Shengdar Tsai (K. Joung lab, Massachusetts General Hospital, Boston, USA) presented an already published method (http://goo.gl/3pkSxI) to determine off-target effects of CRISPR in an unbiased way. The method is based on the incorporation of a double-stranded oligo by non-homologous end-joining into double-stranded breaks, amplification of the ODN template from genomic DNA and sequencing of the genomic context. This 'genome-wide unbiased identification of double-stranded breaks enabled by sequencing' (GUIDE-Seq) revealed plenty of off-target cleavage with S. pyogenes Cas9. Most of the off-target sites were not predictable by existing biased methods (http://crispr.mit.edu/ and CHiP-Seq), making this method an important addition to the CRISPR toolbox. CRISPR was able to tolerate up to 6 mismatches in the gRNA hybridization, this is much more than previously predicted. Check out the paper for more information.
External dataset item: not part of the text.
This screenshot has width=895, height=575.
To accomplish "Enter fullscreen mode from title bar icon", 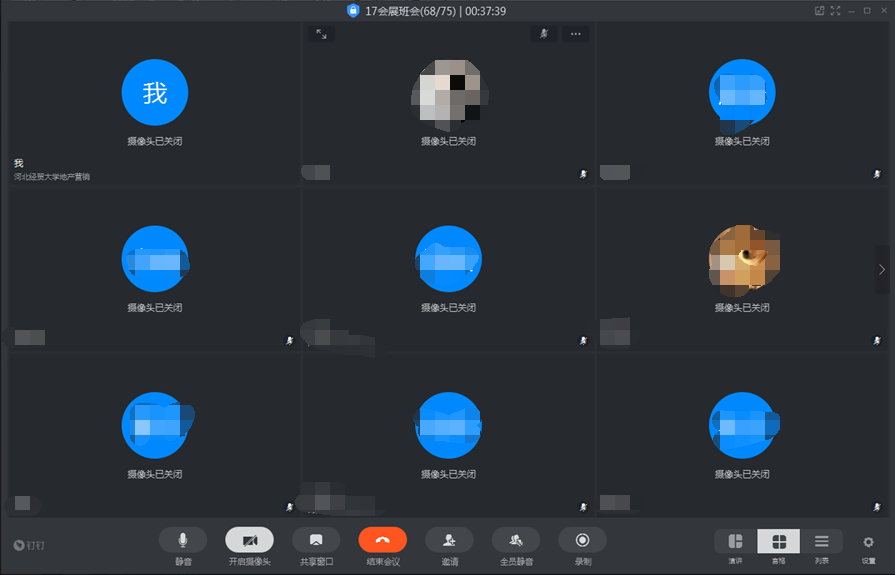I will pyautogui.click(x=835, y=11).
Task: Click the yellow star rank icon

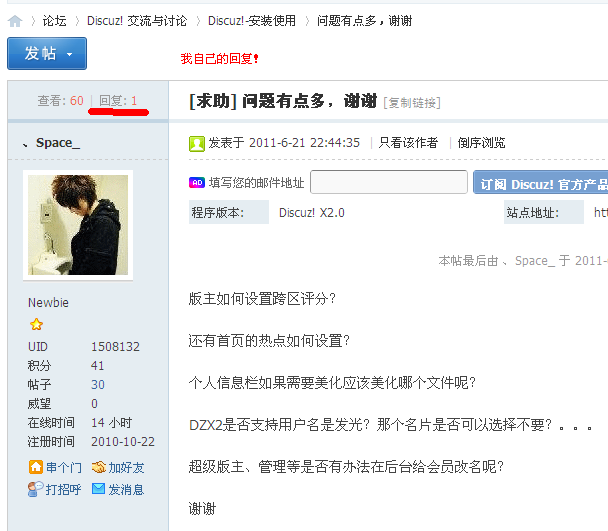Action: click(x=36, y=324)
2015 American Society of Gene and Cell Therapy Annual meeting in New Orleans, LA - Highlights - Long-term engraftment of zinc finger modified T-cells in HIV infection

Sangamo Biosciences (Richmond, CA, USA) presented novel clinical data regarding the SB-728-T-cell program for viral load control in chronic HIV infection. In this open-label phase 1 clinical trial, nine patients with low CD4+ T cell counts (200-500 cells/mm3) received 10-30 billion autologous, zinc finger nuclease modified CCR5 knockout T-cells.
Interestingly, modified T-cells were still detectable in the circulation after 3 years and generated long-lived T-memory stem cells. The authors demonstrated a sustained increase of CD4+ T cell counts in all treated subjects. T-memory stem cell count correlated with the decay of viral load.

Taken together, the SB-728-T-cell infusion unexpectedly resulted in very long term T-cell reconstitution, owing to the transformation of the zinc-finger edited T-cells to long lived memory stem cells. The program is now in Phase II, while a similar hemopoietic stem cell approach is already in phase I.